Everyday life in an extraordinary place.

Monday, September 22, 2008


This Postcard from Israel was originally written on 25 June 2001

Although school is still in session until the end of the month (for elementary school kids), the usual signs of summer have already begun appearing on our landscape. My favorites are the watermelon stands that pop up along the roadsides. No simple folding table with beach umbrella - these open air markets often feature fluorescent lights and refrigerators run by generators. In addition to watermelon, you can often find peaches, apricots, plums and grapes - all of the sweet and juicy tastes of summer.

The hot weather also brings out all the beach bums. Many walk through our neighborhood to get to the beach, folding chairs or surfboards tucked under their arms. Local pools offer swimming lessons, sports, arts & crafts, and all kinds of fun activities for children.

Summer day camps always operate during the month of July. Young kids can be in a supervised program along the same daily schedule as they had in school. Even the simplest program offers special trips to zoos, public pools, and other places kids enjoy. For a little more money, you can put your child in a specialized camp such as riding camp, English camp, drama camp, and the like.

In August, many Israelis typically go on vacations, often abroad. Turkey, Greece, and Kenya are popular destinations, as is the United States. While they are gone, the highways are pleasantly empty, and lines everywhere in Israel are much shorter.

But one typical feature of summer in Israel will be missing this year. Normally, thousands of American teenagers flock to the country on exciting and educational tours run by various Jewish organizations. The kids seem to literally take over Jerusalem, where they spend much of their time. Large packs of teens wander the city, shopping and hanging out in cafes during their free time. Ben Yehuda Street, a pedestrian-only thoroughfare lined with trendy shops and cafes, is usually wall-to-wall people, with long waits for the desirable outdoor cafe tables. The intra-city buses are jammed with rowdy, happy teens enjoying a taste of freedom from parental supervision.

Although these kids can be noisy, and create long lines and pedestrian traffic jams wherever they go, they are regarded with affection by Israelis. Many of the teens are in Israel for the first time, and the experiences they have here will stay with them forever. Some may decide to return to Israel after completing college. Others may choose a particular career or path in life based on their summer in Israel. After all, sixteen is an impressionable age, and the tours are exceptionally well run.

But this summer, the kids are not coming to Israel. The vast majority of the programs run for these teens were cancelled by the organization that sponsors them.

And so today, Ben Yehuda Street is empty. There is no waiting at the sidewalk felafel* stands, and it isn't all that hard to find a seat on the bus. The museum at the excavated City of David, an ancient site within the walls of Jerusalem's Old City, may soon be forced to close its doors due to lack of visitors.

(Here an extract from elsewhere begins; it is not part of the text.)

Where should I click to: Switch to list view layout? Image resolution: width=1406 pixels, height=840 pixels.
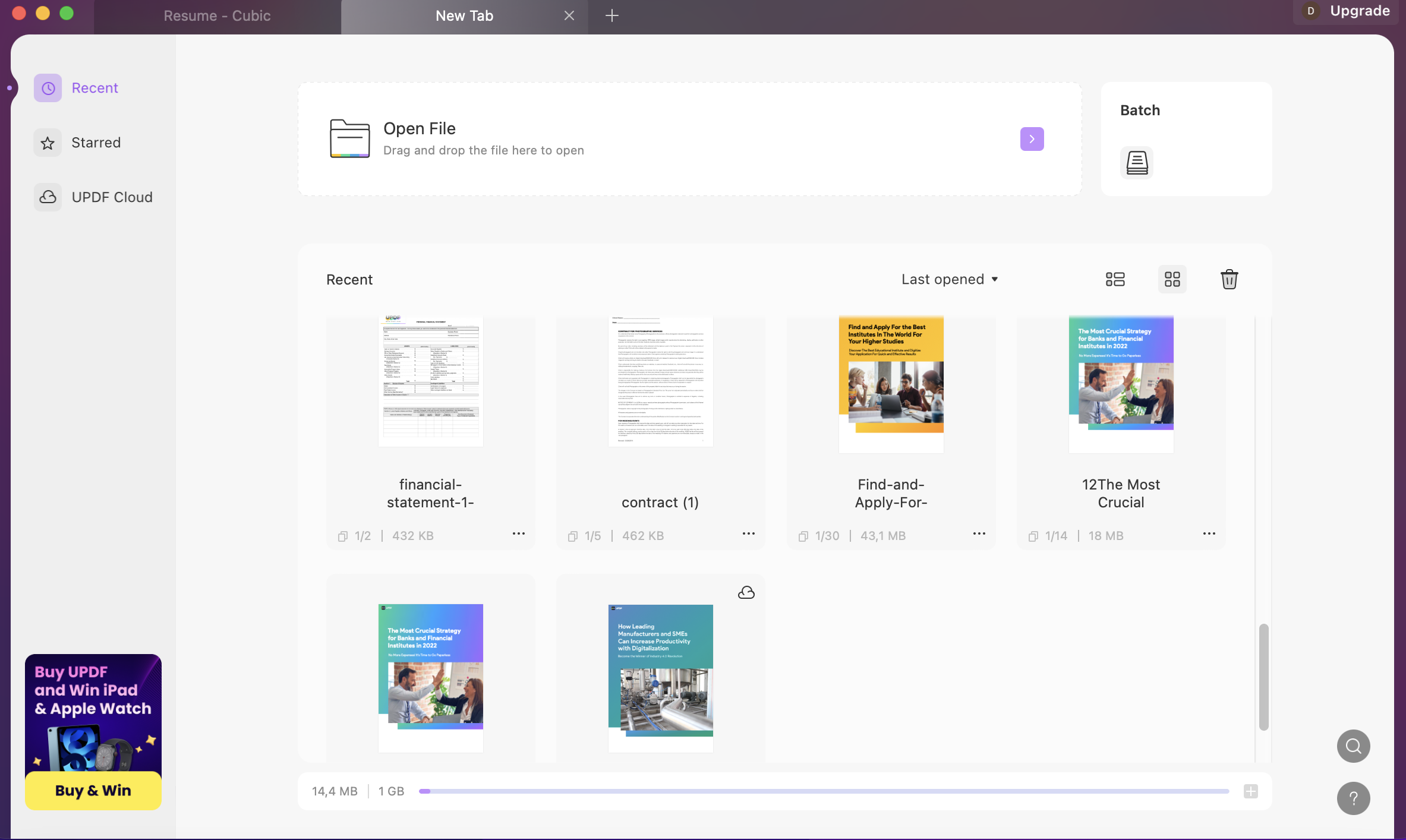1115,279
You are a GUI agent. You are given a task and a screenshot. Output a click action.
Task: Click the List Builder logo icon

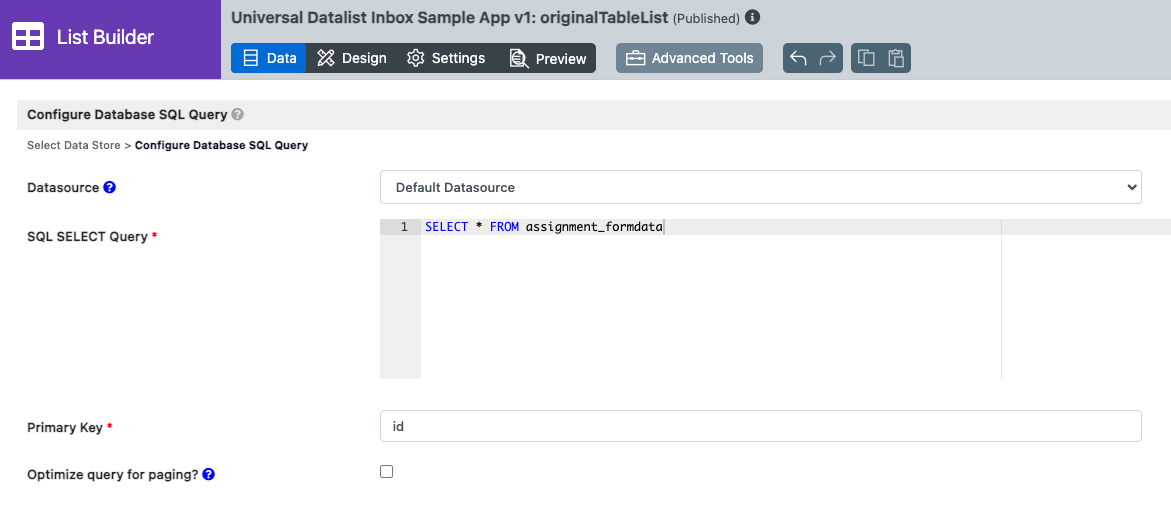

Indeed, there is a rather forlorn air about the city. After all the terrorist bombings, the drive-by shootings by Palestinians in the West Bank, the collapse of the wedding hall, and other tragedies, great and small, that have befallen us this year, the absence of those happy, enthusiastic teens is an abandonment crueler than anything Arafat could have dreamed up for us to endure. Bad enough to be weighed down with the unrelenting sadness the past year has brought; Israelis are tough, and used to taking such hits. They know from hard experience how to stand up and take it over and over again. But desertion by those we thought were our friends is a blow from which we may never recover fully.

* Felafel is a popular "street" food; it usually consists of deep fried balls made of crushed garbanzo beans and spices, which are tucked into a pita bread with tomatoes, cucumbers and techina (sesame seed paste).